* _PROVIDED TEXT_:

=======

You are viewing a plain text version of this content. The canonical link for it is here.
Posted to user@mahout.apache.org by Mike Perry <mi...@gmail.com> on 2010/11/20 17:47:22 UTC

Sparse Vectors

Hello all,

Does the script to convert a Lucene index to Mahout vectors write sequence
files in sparse vector representation? my impression is that it doesn't but
I want to verify that.
Also, SparseVectorsFromSequenceFiles is used to convert the vectors to
sparse format (I know about the seq2sparse option). Could someone point out
where in the code it actually constructs the sparse vectors?  it seems to me
that one of the methods in DictionaryVectorizer generates the vectors but I
couldn't
find where exactly.

Many thanks guys!
MIke

Re: Sparse Vectors

Posted by Mike Perry <mi...@gmail.com>.
Excellent. Thanks!

On Sun, Nov 21, 2010 at 2:22 PM, Drew Farris <dr...@apache.org> wrote:

> Per o.a.m.utils.vectors.lucene.TFDFMapper, which is called from
> o.a.m.utils.vectors.lucene.Driver, the vectors created are instances
> of RandomAccessSparseVector
>
> On Sun, Nov 21, 2010 at 9:28 AM, Mike Perry <mi...@gmail.com>
> wrote:
> > Thanks Ted for the answer.
> >
> > "Should be sparse, but I can't say for sure."
> >
> > Could anybody confirm? in the quickstart-kmeans.sh script there's a step
> to
> > convert the data to SequenceFile format (seqdirectory) and then
> > a second step to convert the SequenceFiles to sparse vector format (
> > seq2sparse). That's why I'm asking.
> >
> >
> > On Sat, Nov 20, 2010 at 3:45 PM, Ted Dunning <te...@gmail.com>
> wrote:
> >
> >> On Sat, Nov 20, 2010 at 8:47 AM, Mike Perry <mikeperrycanada@gmail.com
> >> >wrote:
> >>
> >> > Hello all,
> >> >
> >> > Does the script to convert a Lucene index to Mahout vectors write
> >> sequence
> >> > files in sparse vector representation? my impression is that it
> doesn't
> >> but
> >> > I want to verify that.

=======

* _PROBLEMS TO SOLVE_:
[1] Name every Java class that the sparse vectors mailing-list thread mentions.
[2] In the sparse vectors mailing-list thread, what reason does Mike Perry give for asking a second time whether the Lucene conversion produces sparse vectors?
[3] Extend the sparse vectors mailing-list thread from where it stops.

* _INPUT DATA_:
=======

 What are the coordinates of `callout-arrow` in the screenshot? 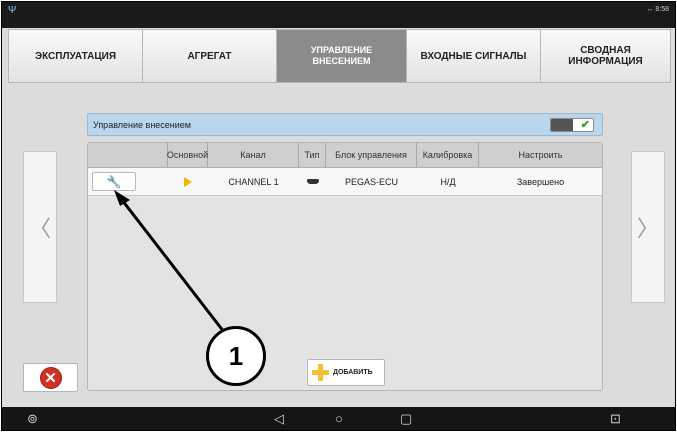 It's located at (170, 262).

=======

* _ANSWERS TO THE EXERCISES_:
[1] SparseVectorsFromSequenceFiles, DictionaryVectorizer, TFDFMapper, Driver, RandomAccessSparseVector

[2] Ted's answer was only "Should be sparse, but I can't say for sure." Mike also points out that the quickstart-kmeans.sh script first converts the data to SequenceFile format with seqdirectory and then runs a separate seq2sparse step to convert the SequenceFiles to sparse vectors.

[3]
> >> >
> >>
> >> Should be sparse, but I can't say for sure.
> >>
> >>
> >> > Also, SparseVectorsFromSequenceFiles is used to convert the vectors to
> >> > sparse format (I know about the seq2sparse option). Could someone
> point
> >> out
> >> > where in the code it actually constructs the sparse vectors?  it seems
> to
> >> > me
> >> > that one of the methods in DictionaryVectorizer generates the vectors
> but
> >> I
> >> > couldn't
> >> > find where exactly.
> >> >
> >>
> >> Look for VectorWritable.
> >>
> >
>

Re: Sparse Vectors

Posted by Drew Farris <dr...@apache.org>.
Per o.a.m.utils.vectors.lucene.TFDFMapper, which is called from
o.a.m.utils.vectors.lucene.Driver, the vectors created are instances
of RandomAccessSparseVector

On Sun, Nov 21, 2010 at 9:28 AM, Mike Perry <mi...@gmail.com> wrote:
> Thanks Ted for the answer.
>
> "Should be sparse, but I can't say for sure."
>
> Could anybody confirm? in the quickstart-kmeans.sh script there's a step to
> convert the data to SequenceFile format (seqdirectory) and then
> a second step to convert the SequenceFiles to sparse vector format (
> seq2sparse). That's why I'm asking.
>
>
> On Sat, Nov 20, 2010 at 3:45 PM, Ted Dunning <te...@gmail.com> wrote:
>
>> On Sat, Nov 20, 2010 at 8:47 AM, Mike Perry <mikeperrycanada@gmail.com
>> >wrote:
>>
>> > Hello all,
>> >
>> > Does the script to convert a Lucene index to Mahout vectors write
>> sequence
>> > files in sparse vector representation? my impression is that it doesn't
>> but
>> > I want to verify that.
>> >
>>
>> Should be sparse, but I can't say for sure.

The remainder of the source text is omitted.